Laica y Tobi. Foto de Motserrat de la Madrid
Así que por una parte esa inquebrantable ternura que los animales despiertan a nuestro alrededor, cada cual expresa lo que tiene en el alma escondido tantas veces hasta que llega la oportunidad de hacerse manifiesto, que yo no me imaginaba a mi amiga Marga, o a Victoria, o a mi cuñada Ana tan amorosamente cercanas a gatos o perros; y por otra esa afirmación del cejijunto Schopenhauer, al que no imagino en compañía desde luego de ningún animal casero y que sin embargo viene a hacer una afirmación que en este momento se me antoja complementaria de las aficiones de mis amigas. Me explico, que haya tanta gente que hace de los animales de compañía un complemento muy especial de sus vidas aparece como un hecho natural que tiene que ver con nuestra capacidad de -¿lo llamaremos cariño, acaso amor?, ¿por qué no?- capacidad de querer a los otros, pero que se le agrega acaso ese otro factor de ser ellos también no sólo parte recíproca de nuestro afecto, sino la constatación de nuestra esencia, el reflejo de nuestra ternura, de nuestro “amor”.

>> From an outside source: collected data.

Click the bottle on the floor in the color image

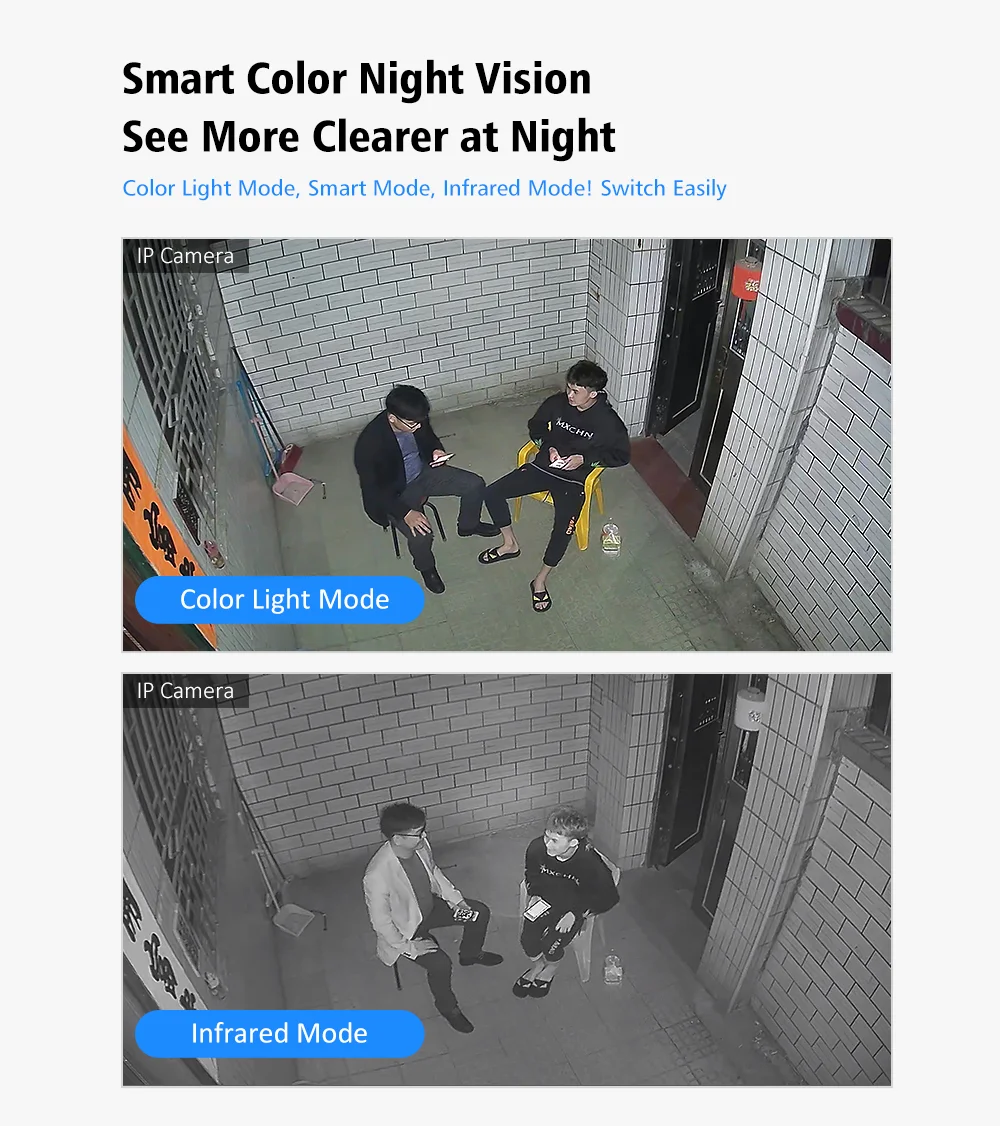[610, 539]
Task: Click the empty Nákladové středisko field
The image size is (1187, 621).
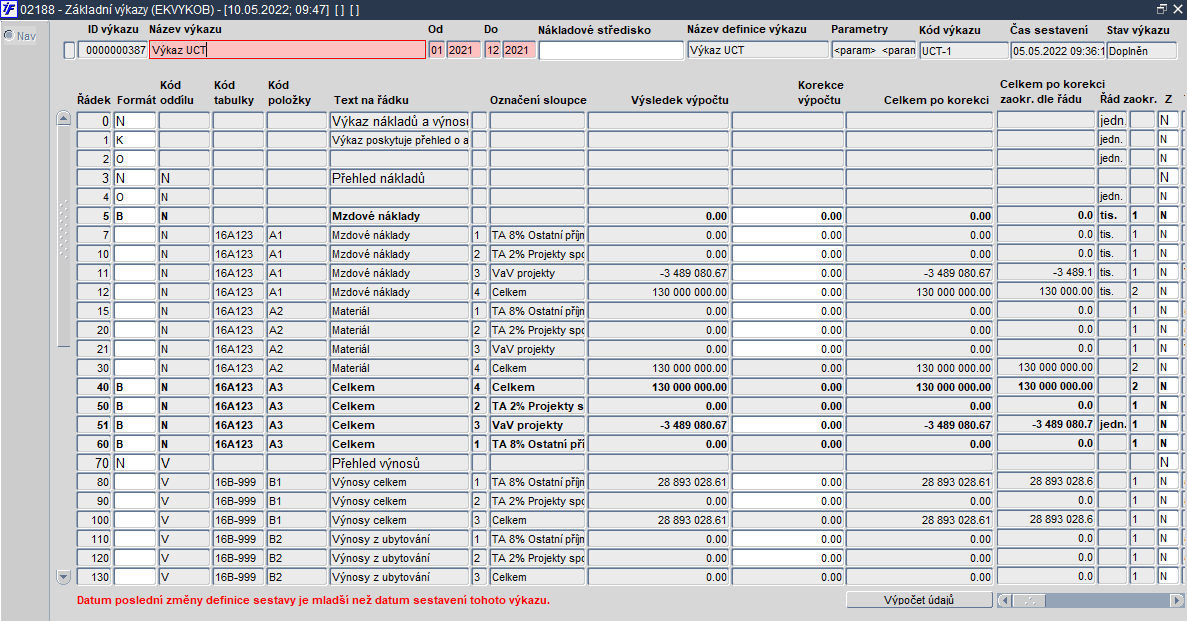Action: [611, 51]
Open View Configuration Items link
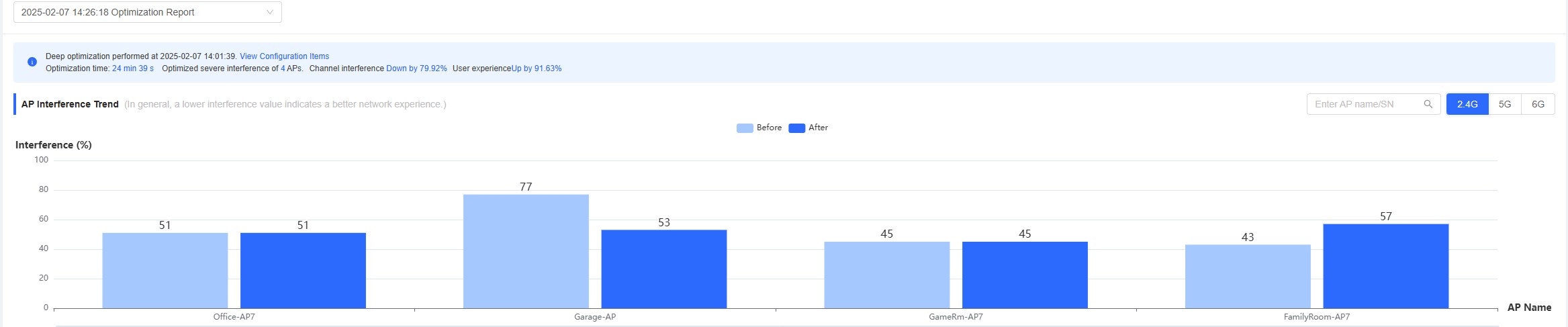The width and height of the screenshot is (1568, 327). click(284, 56)
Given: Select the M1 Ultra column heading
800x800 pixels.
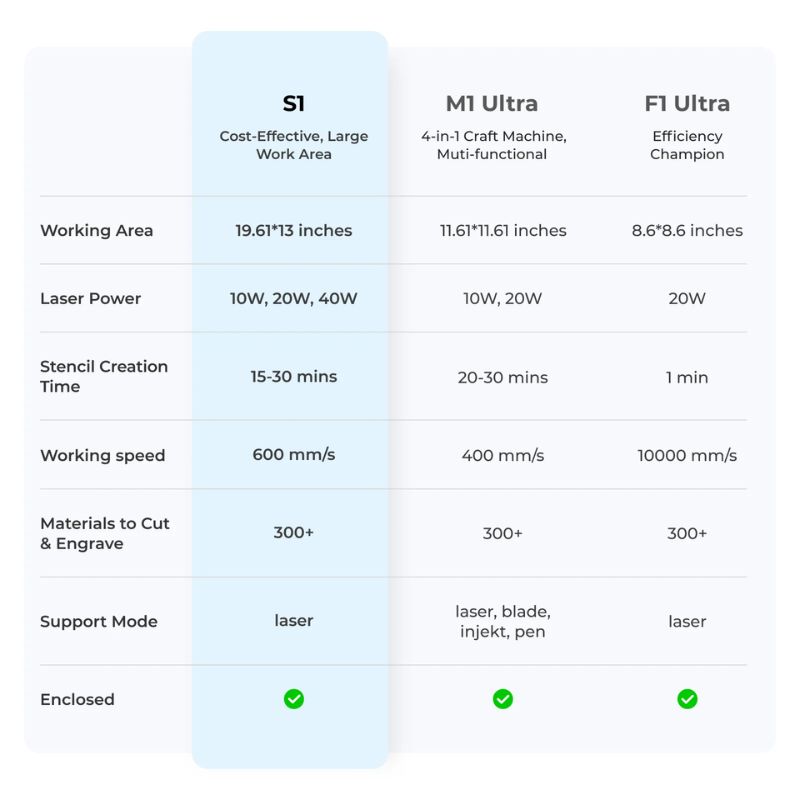Looking at the screenshot, I should point(492,103).
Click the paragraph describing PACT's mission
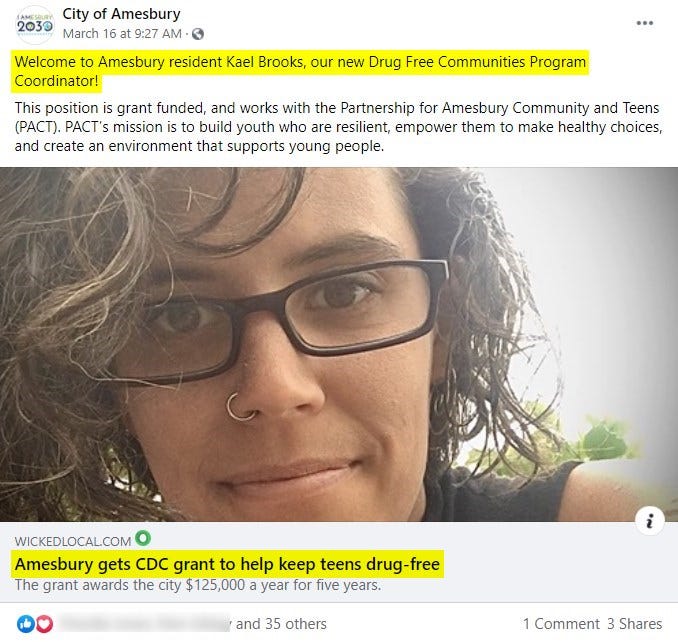The image size is (678, 642). click(x=338, y=127)
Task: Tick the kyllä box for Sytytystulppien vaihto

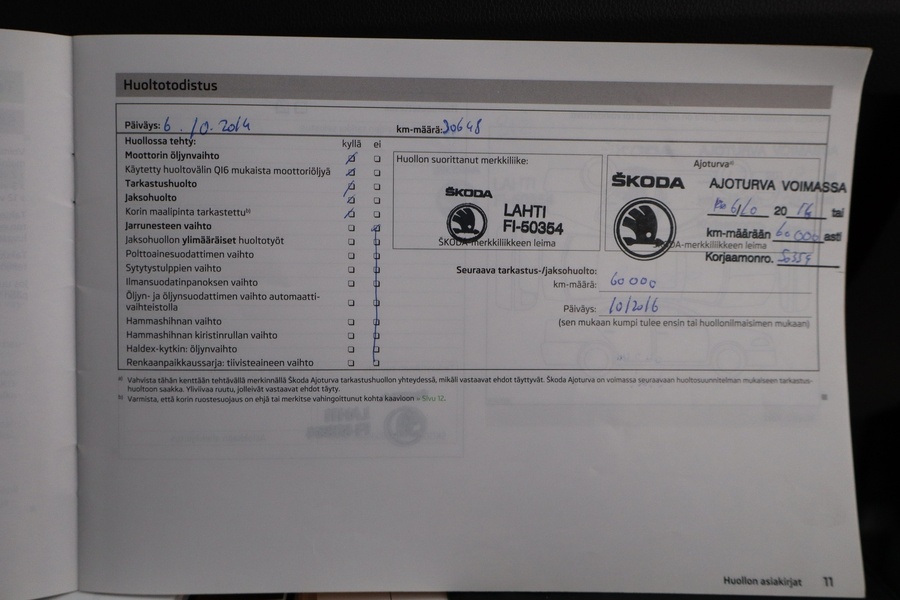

Jazz. Foto de  Montse Castellanos

A mí la filosofía siempre me pareció una materia que desbordaba mi capacidad intelectiva llegando a hacerme pensar si uno no sería en definitiva un retrasadito sin remedio con ínfulas de conocimiento y pésimamente dotado para perderse en abstracciones especulativas y en razonamientos que a pocos renglones de empezar a uno le parece como si estuviera leyendo chino. El caso es que, para poner las cosas en su sitio, el otro día en un programa de radio oía a alguien manifestarse sobre este asunto y, respaldado por Octavio Paz, venía a decir que a los filósofos, que la ignorancia de uno hace imposible comprender, no había que prestarles atención, que era gente que había perdido el sentido de la realidad y hacía siglos que se andaban por los Cerros de Úbeda sin ser capaces de aterrizar sobre esa realidad del día a día. Acaso no le faltara razón a este alguien de la radio y no haya que hacer mucho caso a los filósofos; lo que pasa, sin embargo, es que esta gente de vez en cuanto dice verdades asombrosamente ciertas. Sucede cuando en el oscurantismo de montones de párrafos uno descubre, repito que ese uno es cortito, una joya, un pensamiento alumbrador, un razonamiento que vale por diez años de vida; entonces uno tiene que quitarse el sombrero y rendir homenaje al maestro. A Hegel, por ejemplo, le empecé a leer varias veces: fue inútil, no entendía ni jota, pero luego me lo encontré citado y aclarado en las obras del filósofo francés Edgar Morin y fue un descubrimiento, resultó que ambos coincidíamos en un montón de cosas, cuestiones importantes sobre la vida, la muerte, la inseguridad, el riesgo, factores que animaron muchos años de mis andanzas de montaña encontraban su rotunda afirmación y esclarecimiento en la obra de Hegel.

Así que eso de encontrarte a un filósofo clásico hablar de perros y gatos sacando a colación de nuestra relación y observación de ellos esa curiosa conclusión de que tanto nos guste la contemplación de los animales esté relacionada con el hecho de que nos alegra ver nuestra propia esencia ante nosotros de una forma tan simplificada, es un buen descubrimiento. Que podamos vislumbrar la esencia de lo que somos, aunque sea simplificado, a través de los animales que nos acompañan, además de contribuir a una merecida humildad que la soberbia del homo sapiens necesita, nos muestra sin tapujos partes importantes de aquellos valores que son consustanciales con nuestra humanidad. Cariño, ternura, tristeza, aburrimiento, orfandad, deseo sexual, egoísmo, el placer de tomar el sol, el gozo de disfrutar en la blandura de un cojín junto al radiador en los rigores del frío, el placer lúdico de trepar árboles, el instinto de caza, la atención a las crías, son todos comportamientos y “sentimientos” que nos hacen muy parecidos a los animales que nos hacen compañía.